US7911605B2ExpiredUtilityA1
Multivariate optical elements for optical analysis system
Est. expiryNov 28, 2025(expired)· nominal 20-yr term from priority
G01J 3/02G01J 3/0232G01J 3/021G01J 3/28G01J 3/0291G01J 3/0205G01J 3/08
98
PatentIndex Score
138
Cited by
6
References
20
Claims
Abstract
A method of developing a multivariate optical element for an optical analysis system includes forming an optically absorptive spectral element having an optically absorptive material, the optically absorptive material being absorbing in a predetermined spectral region; and utilizing the optically absorptive spectral element in the optical analysis system.
Claims
exact text as granted — not AI-modified1. A method of developing a multivariate optical element for multivariate optical computing system for use in a predetermined spectral region, the method comprising:
forming an optically absorptive spectral element having an optically absorptive material, the optically absorptive material defining a wavelength-dependent property, the wavelength dependent property being subject to greater variation in the predetermined spectral region; and
disposing the optically absorptive spectral element in the multivariate optical computing system.

Goal: Rewrite the patent page from "US7911605B2ExpiredUtilityA1" up to and including "optical analysis system.", replacing "absorbing" with "attenuating".

Given information:
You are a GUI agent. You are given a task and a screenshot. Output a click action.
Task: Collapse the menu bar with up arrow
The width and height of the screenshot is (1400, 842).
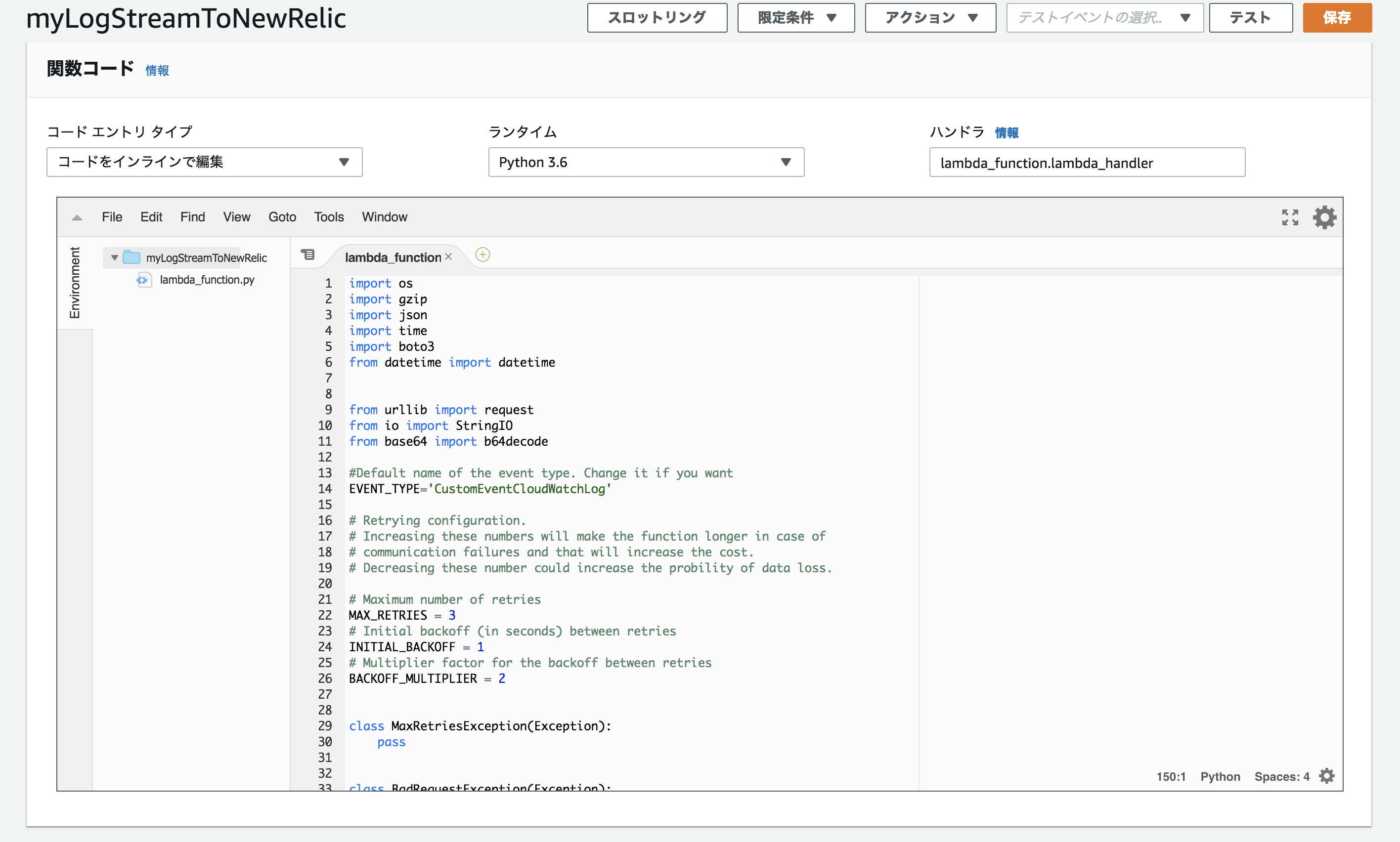tap(77, 217)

Output of the exercise:
US7911605B2ExpiredUtilityA1
Multivariate optical elements for optical analysis system
Est. expiryNov 28, 2025(expired)· nominal 20-yr term from priority
G01J 3/02G01J 3/0232G01J 3/021G01J 3/28G01J 3/0291G01J 3/0205G01J 3/08
98
PatentIndex Score
138
Cited by
6
References
20
Claims
Abstract
A method of developing a multivariate optical element for an optical analysis system includes forming an optically absorptive spectral element having an optically absorptive material, the optically absorptive material being attenuating in a predetermined spectral region; and utilizing the optically absorptive spectral element in the optical analysis system.